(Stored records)
^^^^

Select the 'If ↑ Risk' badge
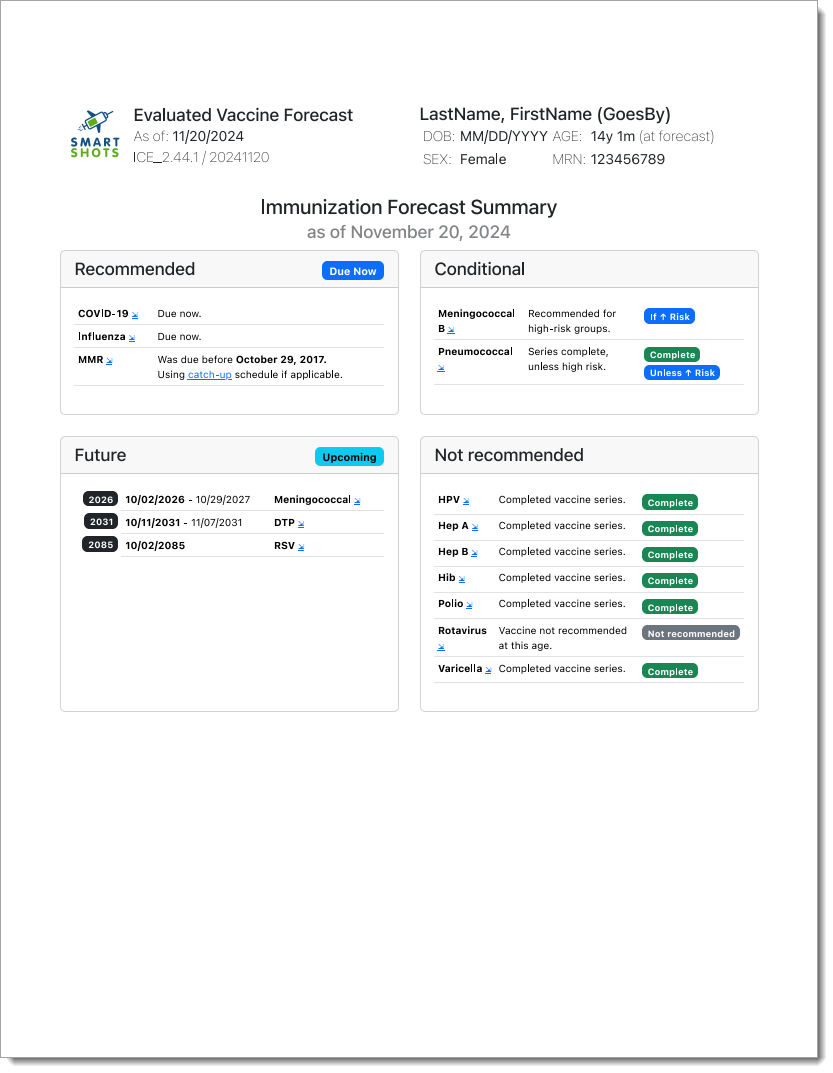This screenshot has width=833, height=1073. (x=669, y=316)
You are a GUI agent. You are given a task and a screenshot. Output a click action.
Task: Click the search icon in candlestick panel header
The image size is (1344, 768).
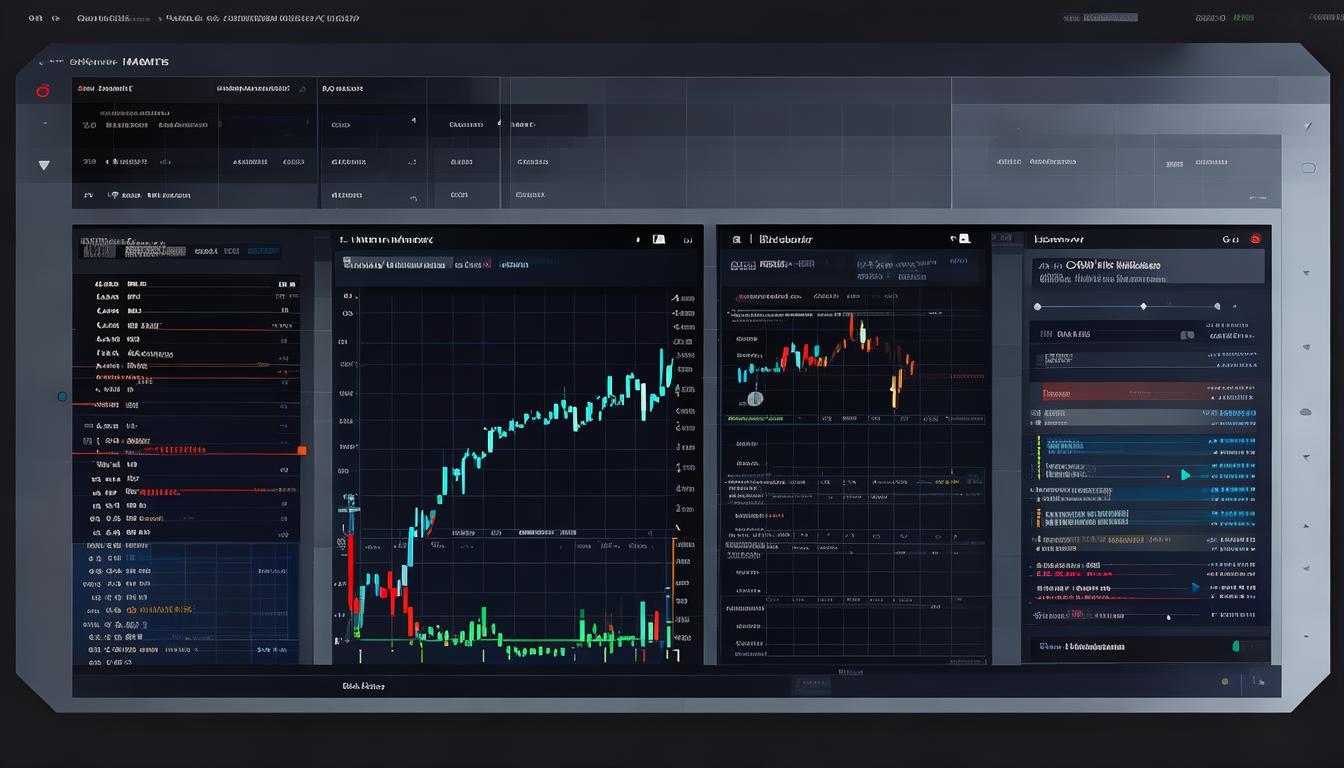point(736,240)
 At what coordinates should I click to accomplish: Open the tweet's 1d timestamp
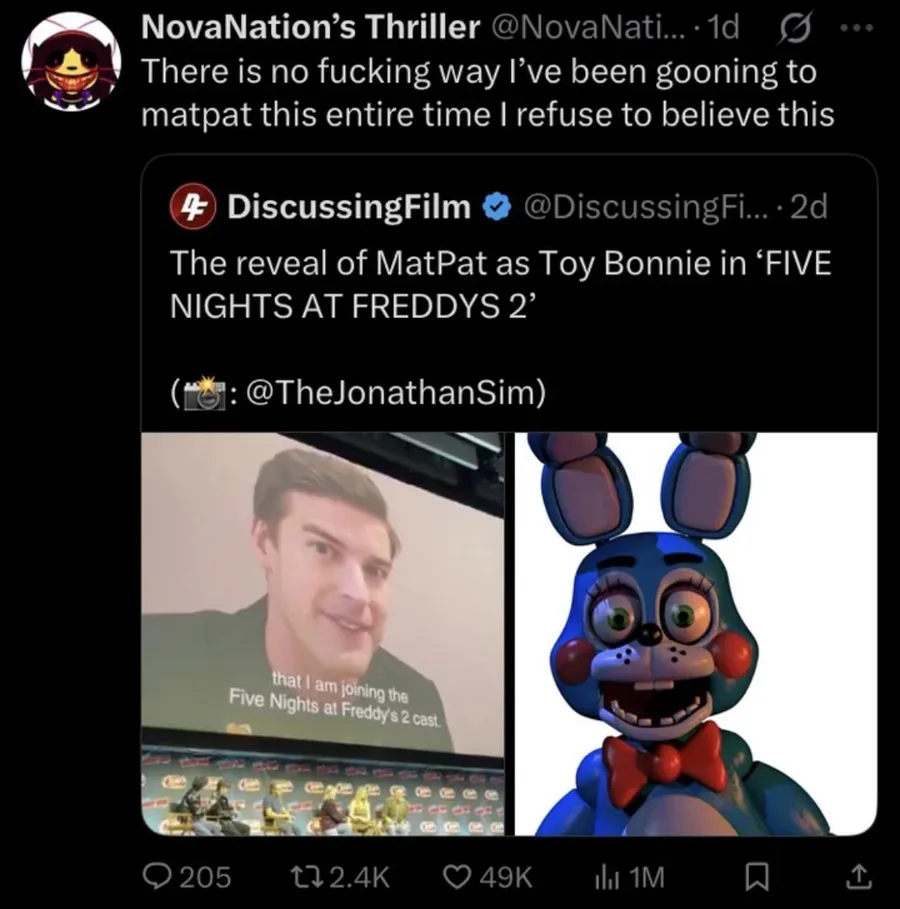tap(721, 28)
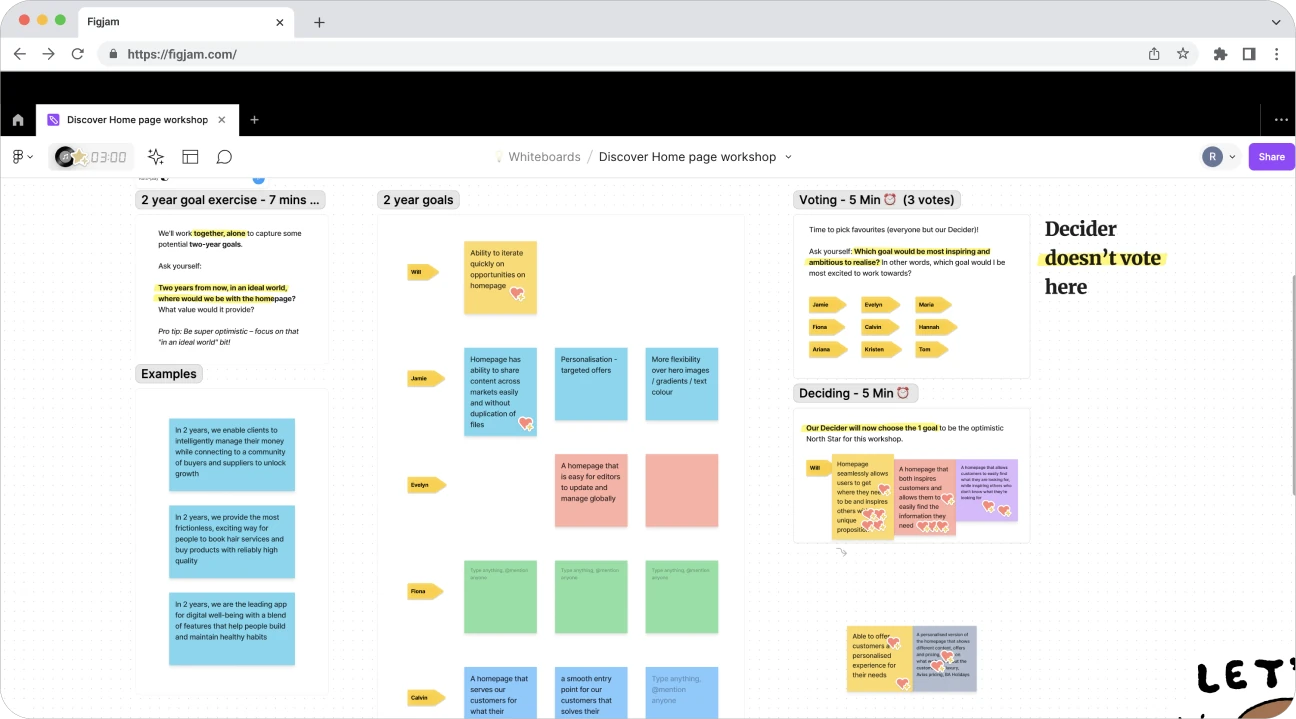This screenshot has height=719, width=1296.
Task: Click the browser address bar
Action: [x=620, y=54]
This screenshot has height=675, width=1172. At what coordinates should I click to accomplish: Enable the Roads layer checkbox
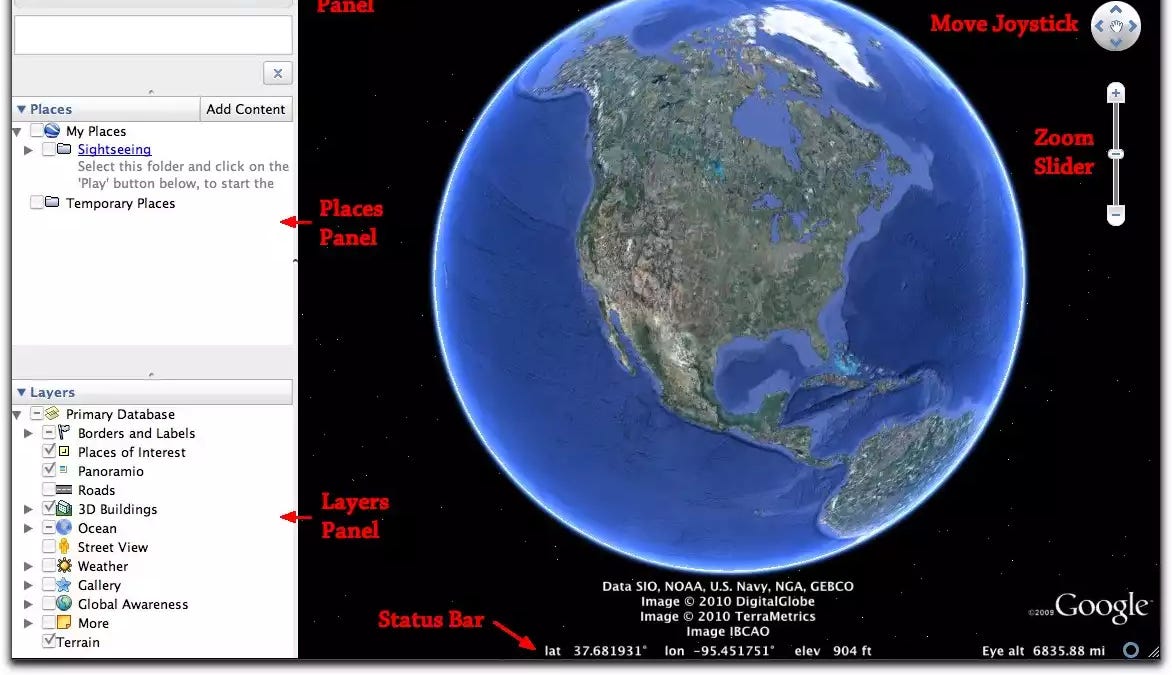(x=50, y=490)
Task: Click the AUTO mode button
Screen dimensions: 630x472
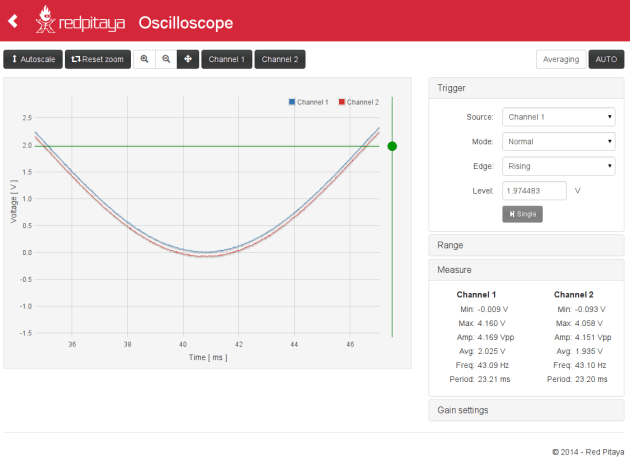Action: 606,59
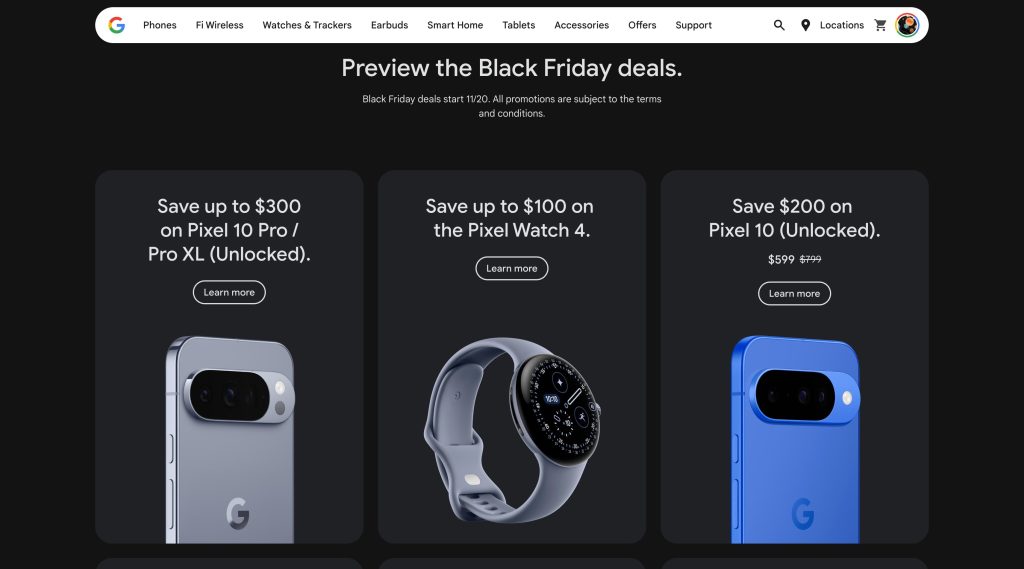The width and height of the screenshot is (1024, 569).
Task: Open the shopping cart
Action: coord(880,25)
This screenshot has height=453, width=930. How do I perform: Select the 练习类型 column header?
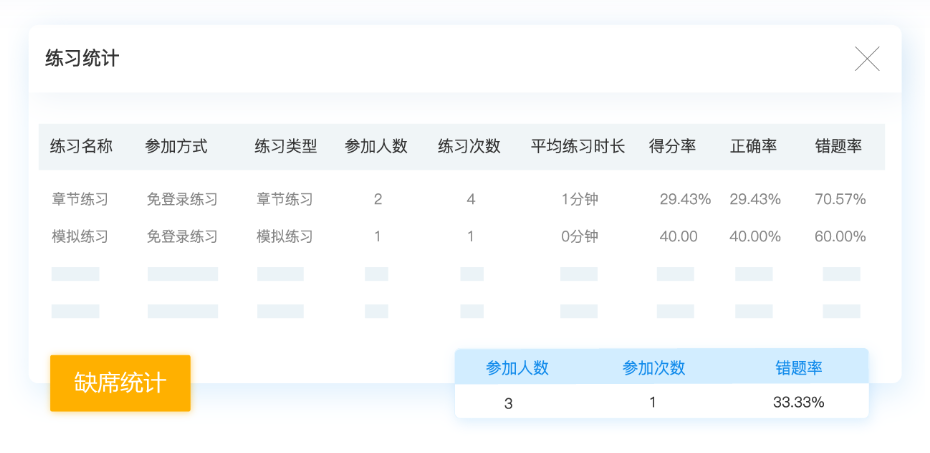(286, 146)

^^^^

▶ _WORK REQUIRED_
Word for word, write out each line from the one with "This screenshot has height=453, width=930." through the end of the entries above, and omit any pictures.

▶ _SOLUTION TO THE PROBLEM_
This screenshot has height=453, width=930. How do I perform: Select the 练习类型 column header?
(286, 146)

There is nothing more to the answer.